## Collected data
-- Opening Marker --

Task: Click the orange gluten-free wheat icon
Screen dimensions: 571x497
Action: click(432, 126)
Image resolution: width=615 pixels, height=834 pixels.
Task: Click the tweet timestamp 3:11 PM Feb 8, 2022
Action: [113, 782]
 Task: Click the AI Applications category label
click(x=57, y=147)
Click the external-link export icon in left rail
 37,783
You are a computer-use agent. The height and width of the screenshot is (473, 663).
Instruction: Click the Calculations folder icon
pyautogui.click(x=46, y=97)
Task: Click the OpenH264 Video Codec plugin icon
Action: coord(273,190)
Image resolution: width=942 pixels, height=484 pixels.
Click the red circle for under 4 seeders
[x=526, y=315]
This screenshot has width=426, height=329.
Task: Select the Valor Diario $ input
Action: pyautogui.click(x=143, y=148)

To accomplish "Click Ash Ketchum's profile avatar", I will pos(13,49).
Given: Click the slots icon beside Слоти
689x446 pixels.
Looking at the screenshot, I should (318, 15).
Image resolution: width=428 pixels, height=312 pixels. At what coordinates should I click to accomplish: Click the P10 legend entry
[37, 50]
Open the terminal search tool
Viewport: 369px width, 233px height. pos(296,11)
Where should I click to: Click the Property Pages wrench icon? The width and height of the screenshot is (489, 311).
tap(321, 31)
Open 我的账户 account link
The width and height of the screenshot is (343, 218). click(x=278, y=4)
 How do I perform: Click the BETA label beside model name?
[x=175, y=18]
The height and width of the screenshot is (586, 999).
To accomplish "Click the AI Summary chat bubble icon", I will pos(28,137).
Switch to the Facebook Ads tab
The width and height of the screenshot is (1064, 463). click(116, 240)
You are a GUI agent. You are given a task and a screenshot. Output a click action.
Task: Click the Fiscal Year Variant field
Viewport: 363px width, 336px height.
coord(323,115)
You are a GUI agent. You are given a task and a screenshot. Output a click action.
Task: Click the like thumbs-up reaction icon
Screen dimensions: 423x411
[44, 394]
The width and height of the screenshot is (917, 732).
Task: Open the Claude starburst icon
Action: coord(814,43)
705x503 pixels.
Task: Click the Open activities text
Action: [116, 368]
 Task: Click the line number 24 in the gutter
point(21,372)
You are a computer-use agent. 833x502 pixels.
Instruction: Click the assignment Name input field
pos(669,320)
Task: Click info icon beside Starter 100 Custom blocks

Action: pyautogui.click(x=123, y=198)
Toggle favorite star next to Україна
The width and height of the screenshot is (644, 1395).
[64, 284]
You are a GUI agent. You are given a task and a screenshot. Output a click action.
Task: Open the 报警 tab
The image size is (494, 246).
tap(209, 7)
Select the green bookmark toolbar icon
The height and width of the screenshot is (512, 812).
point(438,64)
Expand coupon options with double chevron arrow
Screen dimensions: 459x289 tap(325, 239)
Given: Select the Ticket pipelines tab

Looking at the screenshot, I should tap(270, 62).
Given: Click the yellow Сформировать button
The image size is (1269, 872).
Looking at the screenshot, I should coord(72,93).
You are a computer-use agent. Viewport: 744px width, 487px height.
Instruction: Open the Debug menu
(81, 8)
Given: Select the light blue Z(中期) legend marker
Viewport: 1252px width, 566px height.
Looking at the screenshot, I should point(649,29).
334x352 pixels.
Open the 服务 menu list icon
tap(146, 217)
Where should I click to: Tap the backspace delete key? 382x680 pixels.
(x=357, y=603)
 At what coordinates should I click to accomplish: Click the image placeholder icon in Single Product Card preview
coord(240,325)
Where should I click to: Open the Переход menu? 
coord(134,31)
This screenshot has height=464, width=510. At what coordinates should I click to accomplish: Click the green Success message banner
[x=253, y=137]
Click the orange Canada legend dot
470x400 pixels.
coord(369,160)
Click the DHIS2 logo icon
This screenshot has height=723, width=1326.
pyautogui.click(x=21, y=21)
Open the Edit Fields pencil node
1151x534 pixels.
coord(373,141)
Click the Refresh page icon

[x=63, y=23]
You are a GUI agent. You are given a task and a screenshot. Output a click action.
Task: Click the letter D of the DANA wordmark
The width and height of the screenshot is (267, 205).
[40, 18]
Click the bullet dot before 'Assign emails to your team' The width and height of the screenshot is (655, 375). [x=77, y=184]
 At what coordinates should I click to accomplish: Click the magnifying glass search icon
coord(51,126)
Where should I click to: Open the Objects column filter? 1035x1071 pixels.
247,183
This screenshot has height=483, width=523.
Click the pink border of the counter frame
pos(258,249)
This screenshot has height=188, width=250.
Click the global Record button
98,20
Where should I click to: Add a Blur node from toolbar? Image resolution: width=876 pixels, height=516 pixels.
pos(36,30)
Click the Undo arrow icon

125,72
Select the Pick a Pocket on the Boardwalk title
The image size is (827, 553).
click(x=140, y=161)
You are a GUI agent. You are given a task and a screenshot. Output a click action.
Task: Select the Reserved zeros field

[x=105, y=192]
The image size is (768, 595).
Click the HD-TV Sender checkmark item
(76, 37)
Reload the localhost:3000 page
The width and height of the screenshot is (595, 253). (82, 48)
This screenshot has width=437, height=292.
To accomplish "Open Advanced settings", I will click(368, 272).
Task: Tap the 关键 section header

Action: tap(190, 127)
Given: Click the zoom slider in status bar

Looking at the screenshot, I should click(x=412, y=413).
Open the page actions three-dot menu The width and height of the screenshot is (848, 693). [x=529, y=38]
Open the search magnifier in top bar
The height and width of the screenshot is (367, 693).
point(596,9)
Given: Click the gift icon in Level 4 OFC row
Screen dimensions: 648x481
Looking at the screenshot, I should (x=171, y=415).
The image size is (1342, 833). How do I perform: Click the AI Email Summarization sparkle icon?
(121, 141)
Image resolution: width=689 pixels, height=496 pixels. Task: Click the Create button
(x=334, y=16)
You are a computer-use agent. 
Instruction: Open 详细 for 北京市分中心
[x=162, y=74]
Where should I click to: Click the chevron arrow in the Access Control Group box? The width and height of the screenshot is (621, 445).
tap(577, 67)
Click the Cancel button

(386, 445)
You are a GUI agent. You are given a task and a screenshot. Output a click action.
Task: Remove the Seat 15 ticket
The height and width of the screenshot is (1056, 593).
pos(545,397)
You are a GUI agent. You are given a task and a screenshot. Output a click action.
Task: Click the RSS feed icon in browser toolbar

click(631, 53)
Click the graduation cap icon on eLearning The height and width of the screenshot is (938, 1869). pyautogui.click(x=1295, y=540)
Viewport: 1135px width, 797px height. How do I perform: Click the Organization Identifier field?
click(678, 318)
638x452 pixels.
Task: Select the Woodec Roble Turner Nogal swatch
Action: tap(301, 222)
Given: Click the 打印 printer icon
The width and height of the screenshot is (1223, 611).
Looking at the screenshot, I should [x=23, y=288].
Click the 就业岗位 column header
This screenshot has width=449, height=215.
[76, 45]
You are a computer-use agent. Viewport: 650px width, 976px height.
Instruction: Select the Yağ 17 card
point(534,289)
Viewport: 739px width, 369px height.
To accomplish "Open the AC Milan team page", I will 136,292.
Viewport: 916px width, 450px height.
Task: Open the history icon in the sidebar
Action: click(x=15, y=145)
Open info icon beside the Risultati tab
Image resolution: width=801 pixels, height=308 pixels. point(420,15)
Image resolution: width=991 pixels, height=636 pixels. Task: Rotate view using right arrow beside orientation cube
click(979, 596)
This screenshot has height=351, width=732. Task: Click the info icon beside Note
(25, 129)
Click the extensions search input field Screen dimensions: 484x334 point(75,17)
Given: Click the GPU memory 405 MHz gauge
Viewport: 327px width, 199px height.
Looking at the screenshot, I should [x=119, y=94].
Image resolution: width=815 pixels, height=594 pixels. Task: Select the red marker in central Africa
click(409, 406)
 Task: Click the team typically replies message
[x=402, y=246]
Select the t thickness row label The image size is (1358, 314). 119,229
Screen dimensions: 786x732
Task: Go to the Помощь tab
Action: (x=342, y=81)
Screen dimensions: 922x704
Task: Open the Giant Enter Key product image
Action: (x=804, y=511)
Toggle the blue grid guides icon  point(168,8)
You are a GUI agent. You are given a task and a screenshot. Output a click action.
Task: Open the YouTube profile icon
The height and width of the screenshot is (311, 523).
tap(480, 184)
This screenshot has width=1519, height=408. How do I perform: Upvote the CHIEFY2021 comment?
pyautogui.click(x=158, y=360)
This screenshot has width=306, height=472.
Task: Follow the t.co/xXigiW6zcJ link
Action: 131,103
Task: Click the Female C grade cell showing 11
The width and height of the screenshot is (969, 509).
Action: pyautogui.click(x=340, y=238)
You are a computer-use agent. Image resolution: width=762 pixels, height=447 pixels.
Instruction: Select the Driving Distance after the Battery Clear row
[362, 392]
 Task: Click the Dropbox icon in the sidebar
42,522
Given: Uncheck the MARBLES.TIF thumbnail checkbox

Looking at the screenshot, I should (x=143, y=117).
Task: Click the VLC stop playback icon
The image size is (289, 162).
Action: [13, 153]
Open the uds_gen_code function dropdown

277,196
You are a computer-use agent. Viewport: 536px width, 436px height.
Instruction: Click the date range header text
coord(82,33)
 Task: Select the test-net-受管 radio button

-- Closing Marker --

Look through the entries above. Copy out every line holding the word "profile".

## Response
To accomplish "Click Ash Ketchum's profile avatar", I will pos(13,49).
Task: Open the YouTube profile icon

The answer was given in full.